LLMs attend more strongly to tokens at the beginning and end of the context window. Information buried in the middle of a 1M-token window competes with hundreds of thousands of other tokens for attention. RAG sidesteps this entirely — it surfaces only the relevant content, so everything in the context is by definition near the beginning.

Decision Framework

1
Is your corpus static and under ~50 documents?

Yes → long context is fine. No infrastructure needed, acceptable cost at low volume.

2
Do you need sub-2-second latency?

Yes → RAG is required. Long context is too slow for interactive applications.

3
Will this run more than ~100 queries per day?

Yes → RAG is almost certainly cheaper. Calculate the cost crossover for your token count.

4
Does your corpus update frequently?

Yes → RAG. Re-indexing is fast; stuffing a changing corpus into every prompt is unmanageable.

5
Do you need source citations?

Yes → RAG. Long-context generation cannot reliably attribute which part of the context informed the answer.

ScenarioRecommended approachReason
Prototype — exploring a 30-doc dataset this weekLong contextZero infrastructure, fastest time to insight
Customer support bot on 5,000-page knowledge baseRAGVolume, latency, cost, update frequency all favour RAG
Reviewing a single 300-page legal contract onceLong contextOne-off task; setup cost of RAG not justified
Compliance Q&A across 10,000 contractsRAG (+ GraphRAG for cross-doc)Scale, latency, cost, citation requirements
Nightly batch analysis of 1,000 reportsLong context acceptableNo latency constraint; cost manageable if one-off per doc
Real-time research assistant (>1K queries/day)RAGCost and latency; long context impractical at volume

The Hybrid Pattern: Long Context + RAG Together

The best-performing production systems often combine both:

Query intent classification
Simple factual vs complex cross-doc
Simple query → RAG
Fast, cheap path for 80% of queries
Complex query → long context
Retrieve top-N docs, stuff full text for synthesis
Very complex → agentic RAG
Multi-hop retrieval with reasoning loop

Route by query complexity — use long context only where retrieval precision is insufficient

Practical hybrid approach

  • Use RAG to retrieve the top 5–10 most relevant documents
  • For synthesis queries that require deep reasoning across those documents, stuff the full text of the retrieved documents into a long-context call (now manageable — 5–10 docs is 20K–50K tokens, not 1M)
  • Cache common RAG results to cut cost further
  • Reserve true 1M-token calls for genuine all-corpus analysis tasks that justify the cost

When Long Context Genuinely Wins

Use cases where long context is the right choice

Full codebase analysis

Analysing or refactoring an entire repo (100K–500K tokens) where relationships across all files matter — RAG would fragment the context.

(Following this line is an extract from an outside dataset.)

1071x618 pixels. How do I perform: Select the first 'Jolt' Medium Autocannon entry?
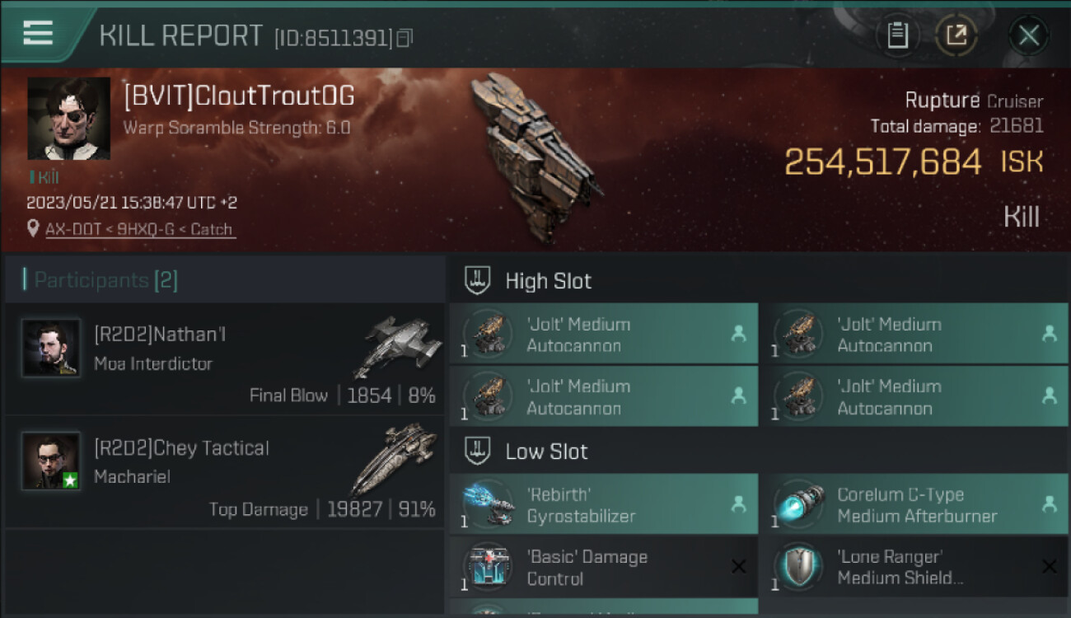click(603, 334)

Book or long-document Q&A (one-off)

A single 300-page document analysed once — the setup cost of RAG is not justified.

Multi-document synthesis (small set)

Synthesising insights across 10–20 long documents into a single output — RAG would miss cross-document relationships.

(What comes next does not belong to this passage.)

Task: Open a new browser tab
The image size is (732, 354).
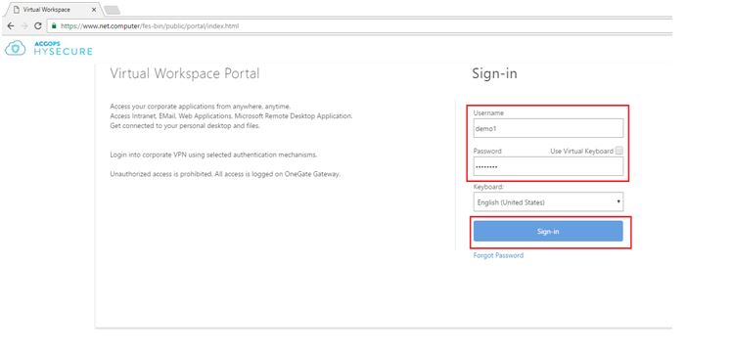Action: 112,10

Few-shot with many examples

Tasks where providing 50–100 examples dramatically improves output quality — long context enables large example libraries.

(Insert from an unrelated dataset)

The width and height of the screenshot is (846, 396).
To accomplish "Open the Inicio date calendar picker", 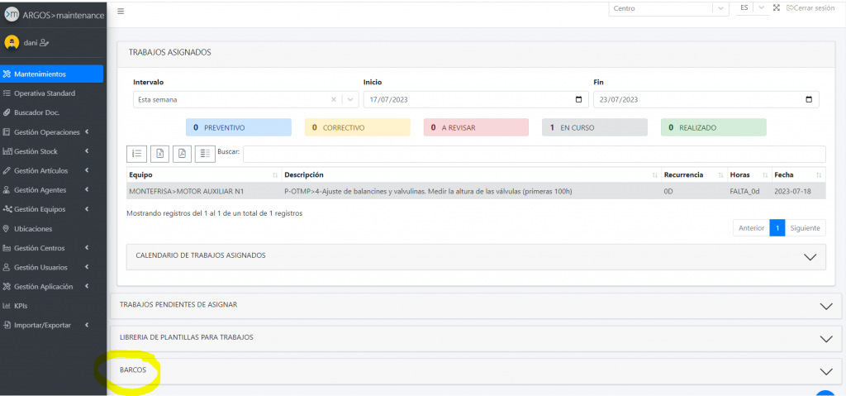I will 577,100.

Checklist: Do You Understand This?

  • Why is a 1M-token context window not a direct replacement for RAG in production?
  • At what query volume does the cost difference between long context and RAG become significant?
  • What is the "lost in the middle" problem and how does RAG avoid it?
  • Name three scenarios where long context is the better choice over RAG.
  • Describe the hybrid pattern: when do you use RAG, and when do you escalate to long context?
  • Roughly how much more expensive is a 1M-token query than an equivalent RAG query at scale?